- IATA: GAH; ICAO: YGAY;

Summary
- Airport type: Public
- Operator: North Burnett Regional Council
- Location: Gayndah, Queensland, Australia
- Elevation AMSL: 369 ft (112 m)
- Coordinates: 25°36′56″S 151°37′16″E﻿ / ﻿25.61556°S 151.62111°E

Map
- YGAY Location in Queensland

Runways
| Direction | Length |  | Surface |
| m | ft |
| 06/24 | 1,265 | 4,150 | Asphalt |
- Sources: Australian AIP and aerodrome chart

= Gayndah Airport =

Gayndah Airport, also known as Ted Kirk Airfield is located near Gayndah, Queensland, Australia. The facility primarily serves general aviation and emergency services.

==History==
An airfield was first proposed for Gayndah in 1929, when the Shire council considered the conversion of the local racecourse into a landing ground. A dedicated aerodrome opened in 1937, with the arrival of a de Havilland Dragon Rapide on 8 August becoming the first aircraft to land there.

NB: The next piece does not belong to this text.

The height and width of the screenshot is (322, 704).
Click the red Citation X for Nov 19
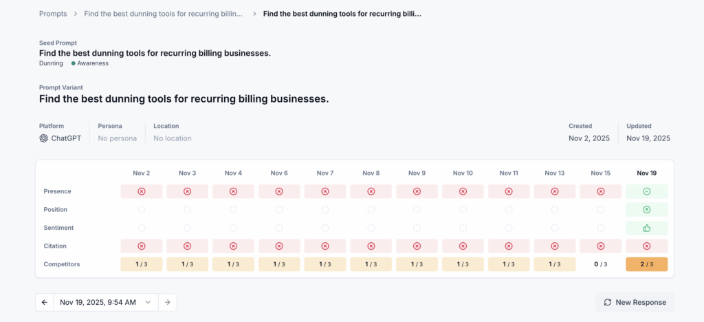646,246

By 1939, it was apparent the aerodrome, which shared a leased site with farm buildings, needed considerable improvement to attract regular commercial service. By 1950, works to upgrade the site allowed the aerodrome to be provisionally licenced by the Department of Civil Aviation. A request by the Shire of Gayndah to the Federal Government to take over operation and maintenance of the facility was declined in 1952. The Commonwealth instead offered an annual maintenance grant of up to £120, until demand for passenger services eventuated.

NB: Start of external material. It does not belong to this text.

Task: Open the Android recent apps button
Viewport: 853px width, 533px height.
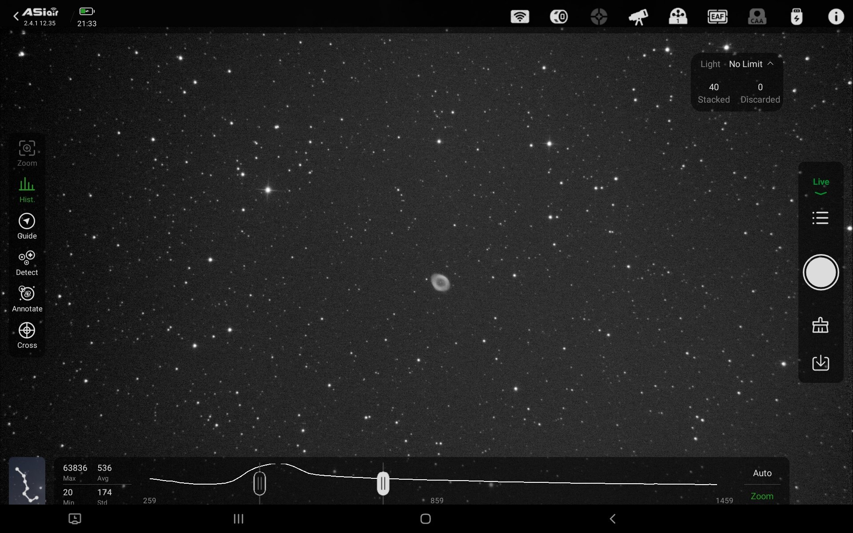Action: point(239,518)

In 2013, the development of a disaster management hub was proposed to be built at the airport, which is the only one in the North Burnett Region that is above seasonal flood levels. The facility, completed in 2016, supports operations by the Queensland Fire and Emergency Services and Royal Flying Doctor Service.

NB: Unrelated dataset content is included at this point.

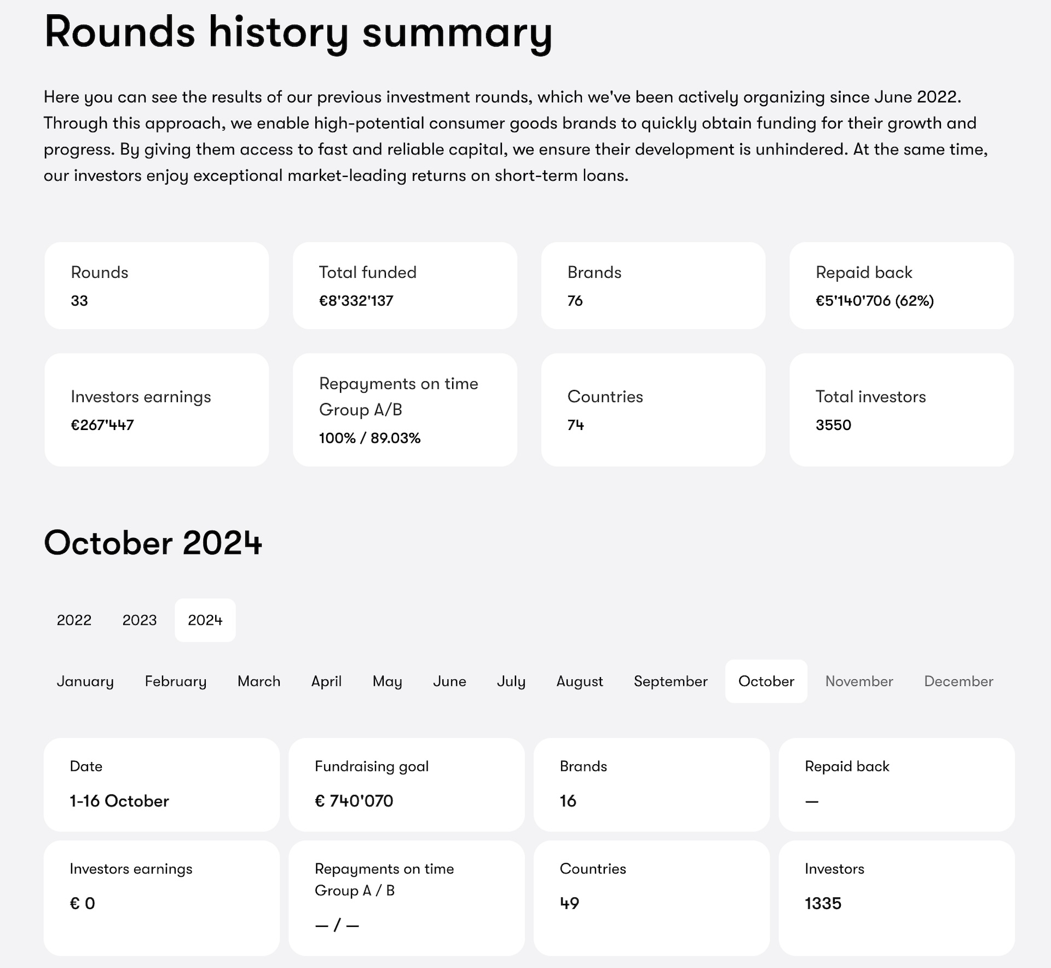
Task: Click the Total investors 3550 card
Action: coord(902,410)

The airport closed in October 2015 to allow major renovations to support operations by emergency services, with the addition of fuel facilities. It reopened in June 2016 after work was completed, including the reconstruction of the runway to strengthen and widen the pavement. At a ceremony in November, the airport was officially renamed to honour Ted Kirk, a Royal Australian Air Force fighter pilot during World War II, who would go on to serve on the Gayndah council from 1961 to 1994.